**Written exercise A:**
Please convert the dataset rows from the line with "Measure ruler icon" up to and including the line with "coord(556,304)" into a Markdown table with the columns No. and Line, leaving out blank lines.

**Source text:**
━━━━━━━━━━

Not Towards Home, But The Horizon

The Mosaic Rooms present the first UK solo exhibition by Syrian artist Marwan, featuring paintings, etchings and works on paper. Marwan is considered a leading artist from his generation, both internationally and in the Arab world. Marwan is now 81 years old and this exhibition is a celebration of his life’s work. Featuring works selected from the artists studio to showcase the breadth of his practice, from the 1960s up to the present day, it offers UK audiences a rare chance to encounter Marwan’s unique and inspiring oeuvre.

 

The exhibition journeys through stylistic approaches, with the main motif always remaining the human head. The early works tend towards a more formally figurative approach, with aspects that challenge the traditional, including a flatness of plane, a disproportionate rendering of the skull, limbs appearing and disappearing. From here the expression becomes stylistically freer, larger in scale, more focused on solely the face, beginning to abstract it with vivid brushstrokes and colours. This leads to the visual language audiences are perhaps more familiar with: bold strokes of paint and layers of colour forming the faces themselves; emerging from and submerging into the paint. Form is shaped through the tension between one brushstroke and another, suspended between surface and depth.

 

Marwan’s latest works, on show here for the first time, see a reduced layering of the surface, a pared down sensibility, which leaves the faces and marionettes floating amidst the white of the canvas. Throughout the artist’s body of work the head is used as multifaceted form to encompass and project the depth of human experience.

 

Also on display for the first time in London will be Marwan’s 99 Heads series, ninety-nine etchings made between 1997 and 1998, which reference Sufism and the 99 names of God. A space is always left to represent one hundred, a place of light, the attainment of God.

━━━━━━━━━━

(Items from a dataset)
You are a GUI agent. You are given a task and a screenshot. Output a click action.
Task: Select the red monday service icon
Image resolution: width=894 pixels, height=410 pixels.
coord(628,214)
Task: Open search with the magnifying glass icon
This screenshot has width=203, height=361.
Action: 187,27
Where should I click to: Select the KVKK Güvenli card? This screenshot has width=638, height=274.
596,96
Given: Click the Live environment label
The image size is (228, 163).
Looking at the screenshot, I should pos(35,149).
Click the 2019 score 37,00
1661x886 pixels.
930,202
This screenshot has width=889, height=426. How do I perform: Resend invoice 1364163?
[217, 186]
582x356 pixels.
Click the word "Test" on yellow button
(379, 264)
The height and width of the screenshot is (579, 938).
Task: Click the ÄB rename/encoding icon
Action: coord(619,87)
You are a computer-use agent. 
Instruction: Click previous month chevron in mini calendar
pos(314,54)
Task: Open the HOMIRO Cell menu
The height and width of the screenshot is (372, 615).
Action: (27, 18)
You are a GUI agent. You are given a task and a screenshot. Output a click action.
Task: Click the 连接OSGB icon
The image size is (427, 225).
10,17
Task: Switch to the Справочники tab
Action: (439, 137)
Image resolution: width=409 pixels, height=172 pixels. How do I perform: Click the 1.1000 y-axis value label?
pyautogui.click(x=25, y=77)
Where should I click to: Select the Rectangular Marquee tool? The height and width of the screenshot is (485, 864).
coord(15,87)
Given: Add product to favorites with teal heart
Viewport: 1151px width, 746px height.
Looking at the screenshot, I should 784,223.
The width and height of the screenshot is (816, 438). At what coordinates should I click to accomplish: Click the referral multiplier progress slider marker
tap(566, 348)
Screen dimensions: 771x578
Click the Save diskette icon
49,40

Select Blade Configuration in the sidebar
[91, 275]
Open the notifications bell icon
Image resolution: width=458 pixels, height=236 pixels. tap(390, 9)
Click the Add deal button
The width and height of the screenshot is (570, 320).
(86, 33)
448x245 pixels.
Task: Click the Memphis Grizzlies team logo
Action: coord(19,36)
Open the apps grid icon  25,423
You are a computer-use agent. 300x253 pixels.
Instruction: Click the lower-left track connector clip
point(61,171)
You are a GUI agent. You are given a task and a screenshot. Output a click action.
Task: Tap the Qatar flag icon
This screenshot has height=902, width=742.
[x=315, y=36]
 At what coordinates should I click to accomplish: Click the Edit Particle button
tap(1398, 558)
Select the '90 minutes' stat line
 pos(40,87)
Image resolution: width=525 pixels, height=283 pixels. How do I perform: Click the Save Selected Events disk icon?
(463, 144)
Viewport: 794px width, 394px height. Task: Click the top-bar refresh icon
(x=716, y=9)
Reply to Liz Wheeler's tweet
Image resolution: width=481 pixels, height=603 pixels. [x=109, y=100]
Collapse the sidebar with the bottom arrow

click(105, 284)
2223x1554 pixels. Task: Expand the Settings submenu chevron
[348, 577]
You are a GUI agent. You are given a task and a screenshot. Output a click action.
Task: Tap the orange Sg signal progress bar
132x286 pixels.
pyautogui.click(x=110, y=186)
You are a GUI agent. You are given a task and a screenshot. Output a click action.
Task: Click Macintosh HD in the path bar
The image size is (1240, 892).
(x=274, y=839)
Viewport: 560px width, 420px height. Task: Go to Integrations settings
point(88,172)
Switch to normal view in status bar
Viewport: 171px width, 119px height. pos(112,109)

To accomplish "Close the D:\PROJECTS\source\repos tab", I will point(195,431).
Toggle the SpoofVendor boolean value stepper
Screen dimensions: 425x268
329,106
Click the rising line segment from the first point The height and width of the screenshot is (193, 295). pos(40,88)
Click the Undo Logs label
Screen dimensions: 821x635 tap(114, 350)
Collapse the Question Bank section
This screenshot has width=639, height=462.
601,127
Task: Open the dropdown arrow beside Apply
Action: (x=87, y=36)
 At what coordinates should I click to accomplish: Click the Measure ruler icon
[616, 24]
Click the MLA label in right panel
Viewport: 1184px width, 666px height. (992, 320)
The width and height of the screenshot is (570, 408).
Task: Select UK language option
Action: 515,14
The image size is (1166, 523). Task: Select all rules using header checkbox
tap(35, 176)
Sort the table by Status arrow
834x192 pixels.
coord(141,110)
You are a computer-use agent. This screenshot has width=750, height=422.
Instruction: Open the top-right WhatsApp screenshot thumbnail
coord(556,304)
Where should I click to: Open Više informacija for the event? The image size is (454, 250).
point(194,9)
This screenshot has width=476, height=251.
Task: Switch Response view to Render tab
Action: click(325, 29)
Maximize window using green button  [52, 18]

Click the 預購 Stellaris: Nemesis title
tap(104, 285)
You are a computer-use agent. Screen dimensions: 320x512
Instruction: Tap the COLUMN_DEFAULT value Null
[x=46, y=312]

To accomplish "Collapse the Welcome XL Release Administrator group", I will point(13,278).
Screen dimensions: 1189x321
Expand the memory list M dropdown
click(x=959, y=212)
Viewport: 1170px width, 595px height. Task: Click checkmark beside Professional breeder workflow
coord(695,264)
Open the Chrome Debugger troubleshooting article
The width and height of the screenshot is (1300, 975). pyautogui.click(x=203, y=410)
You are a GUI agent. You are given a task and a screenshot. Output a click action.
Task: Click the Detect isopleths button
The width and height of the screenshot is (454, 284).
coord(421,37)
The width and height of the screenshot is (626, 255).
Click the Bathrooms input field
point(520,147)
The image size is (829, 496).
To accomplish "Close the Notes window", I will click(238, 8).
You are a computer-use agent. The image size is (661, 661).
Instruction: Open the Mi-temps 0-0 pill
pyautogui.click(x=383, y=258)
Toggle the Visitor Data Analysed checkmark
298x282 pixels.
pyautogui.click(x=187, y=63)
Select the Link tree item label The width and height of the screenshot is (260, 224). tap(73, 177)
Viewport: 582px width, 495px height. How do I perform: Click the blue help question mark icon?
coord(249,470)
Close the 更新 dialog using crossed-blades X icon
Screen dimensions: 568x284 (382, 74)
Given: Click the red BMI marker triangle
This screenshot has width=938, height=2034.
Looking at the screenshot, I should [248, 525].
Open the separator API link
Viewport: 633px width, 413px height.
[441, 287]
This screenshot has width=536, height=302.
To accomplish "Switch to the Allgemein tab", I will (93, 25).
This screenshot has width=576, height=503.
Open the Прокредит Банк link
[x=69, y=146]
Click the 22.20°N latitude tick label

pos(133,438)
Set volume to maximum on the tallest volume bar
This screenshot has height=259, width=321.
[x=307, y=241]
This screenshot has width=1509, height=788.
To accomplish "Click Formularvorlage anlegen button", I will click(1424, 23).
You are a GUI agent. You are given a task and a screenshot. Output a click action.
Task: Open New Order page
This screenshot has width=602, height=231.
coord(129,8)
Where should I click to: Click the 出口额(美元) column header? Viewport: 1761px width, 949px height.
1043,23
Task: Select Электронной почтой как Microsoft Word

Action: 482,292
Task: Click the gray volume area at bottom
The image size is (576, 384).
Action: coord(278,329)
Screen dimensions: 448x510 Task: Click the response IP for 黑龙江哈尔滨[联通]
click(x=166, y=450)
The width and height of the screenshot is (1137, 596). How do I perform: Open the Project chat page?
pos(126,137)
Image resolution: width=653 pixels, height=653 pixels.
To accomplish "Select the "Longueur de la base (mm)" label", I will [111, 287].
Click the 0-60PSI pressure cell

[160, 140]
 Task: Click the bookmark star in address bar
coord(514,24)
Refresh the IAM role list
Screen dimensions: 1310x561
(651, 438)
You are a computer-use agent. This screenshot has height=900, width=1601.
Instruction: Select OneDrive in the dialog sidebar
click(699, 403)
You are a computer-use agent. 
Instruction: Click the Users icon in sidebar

━━━━━━━━━━

**Written exercise B:**
Continue the text about the Marwan exhibition from the point where it stops.

**Task answer A:**
| No. | Line |
|---|---|
| 1 |  At what coordinates should I click to accomplish: Click the Measure ruler icon |
| 2 | [616, 24] |
| 3 | Click the MLA label in right panel |
| 4 | Viewport: 1184px width, 666px height. (992, 320) |
| 5 | The width and height of the screenshot is (570, 408). |
| 6 | Task: Select UK language option |
| 7 | Action: 515,14 |
| 8 | The image size is (1166, 523). Task: Select all rules using header checkbox |
| 9 | tap(35, 176) |
| 10 | Sort the table by Status arrow |
| 11 | 834x192 pixels. |
| 12 | coord(141,110) |
| 13 | You are a computer-use agent. This screenshot has width=750, height=422. |
| 14 | Instruction: Open the top-right WhatsApp screenshot thumbnail |
| 15 | coord(556,304) |

**Task answer B:**
 

Marwan Kassab-Bachi was born Damascus, Syria, in 1934, and is based in Berlin. He studied Arabic Literature at the University of Damascus (1955-57) before moving to Berlin, Germany, to study painting. From 1980, he held a professorship at the Hochschule der Künste, Berlin. Marwan has exhibited mainly in Germany, but also in the Middle-East and U.S.A., and has works in many public collections, including Abdul Hameed Shoman Foundation, Darat al Funun, Amman; National Museum, Damascus; Bibliothèque Nationale de France, Paris; Carnegie Museum of Art, Pittsburgh; British Museum, London; Tate Modern, London; Barjeel Art Foundation; Sharjah; Guggenheim, Abu Dhabi; Nationalgalerie, Berlin; Berlinische Galerie, Berlin; and Städel, Frankfurt.

 

Where:

The Mosaic Rooms, 226 Cromwell Road

London SW5 0SW

 

When:

9 October to 28 November 2015

Tuesday to Saturday 11.00 am to 6.00 pm

 

Entrance:

Free

www.mosaicrooms.org

020 7370 9990

Free rsvp@mosaicrooms.org

 

 

About the Artist

Marwan Kassab-Bachi (b 1934) was born in Damascus, Syria. He lives and works in Berlin. He has exhibited widely internationally in group and solo shows. His work is represented in major national and international museum collections.